**Problem description:** Please set out each line below exactly as it stands, without the images.

■ ■ ■ ■ ■ ■ ■

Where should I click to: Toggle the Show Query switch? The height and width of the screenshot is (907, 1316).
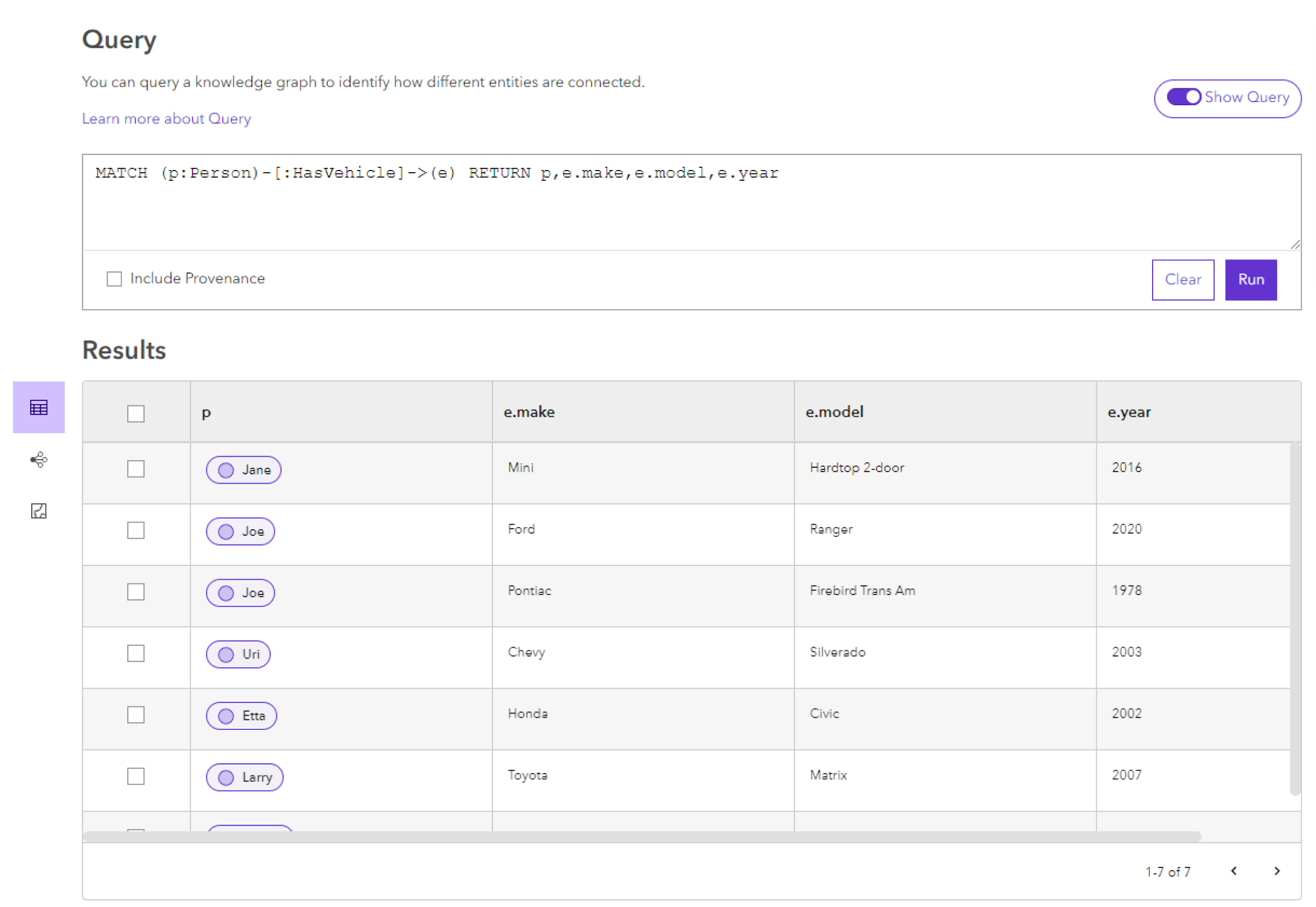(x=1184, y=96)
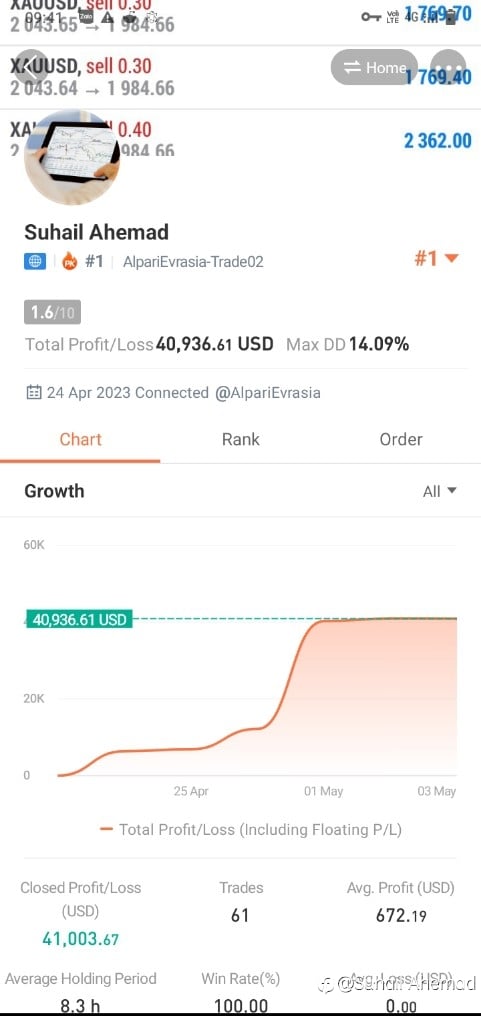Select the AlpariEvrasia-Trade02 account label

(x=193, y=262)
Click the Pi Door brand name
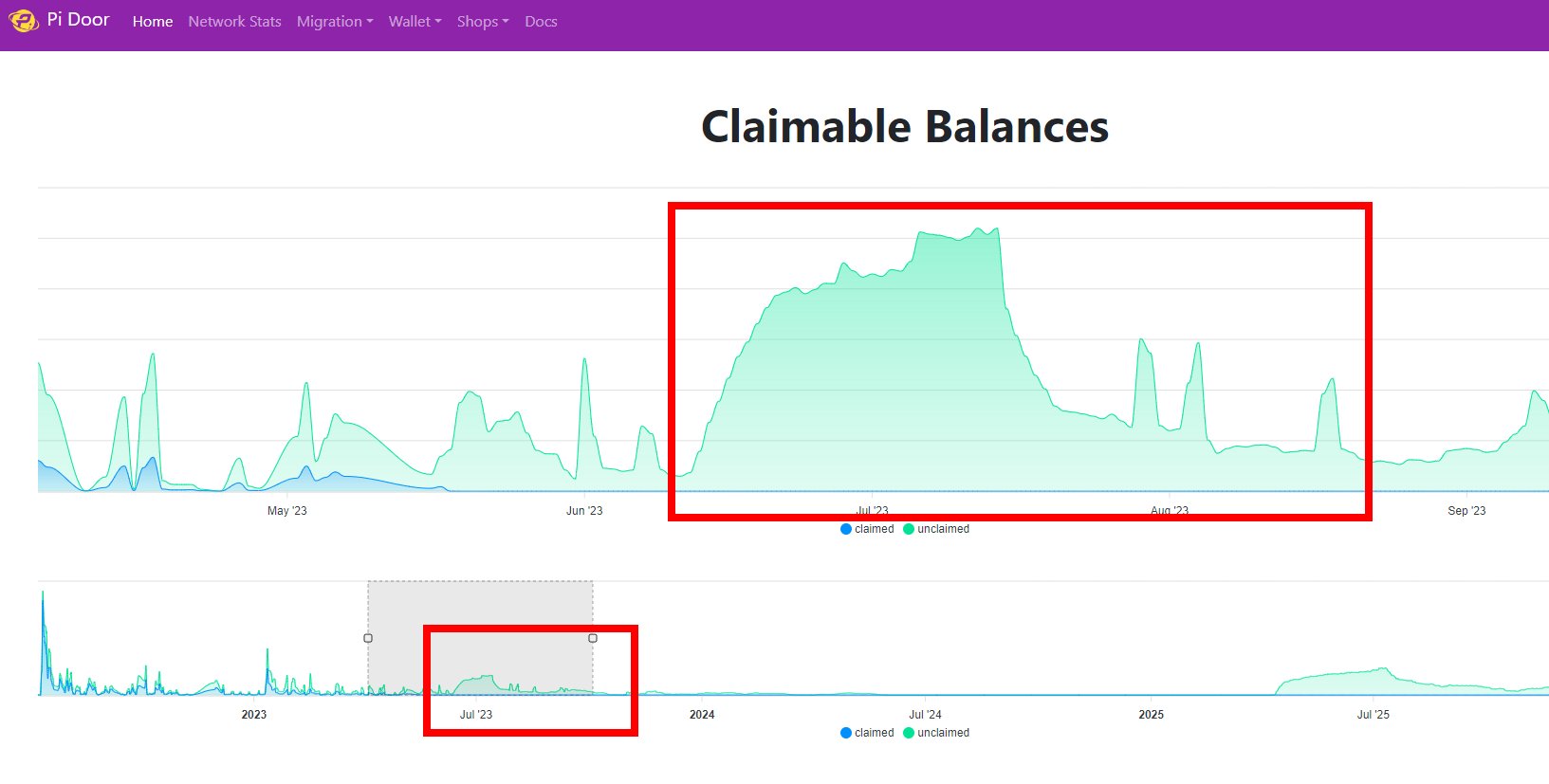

■ ■ ■ ■ ■ ■ ■

**Exercise answer:**
Where should I click to: Toggle the Show Query switch? The height and width of the screenshot is (907, 1316).
(x=1184, y=96)
Select the AlpariEvrasia-Trade02 account label

(x=193, y=262)
Click the Pi Door brand name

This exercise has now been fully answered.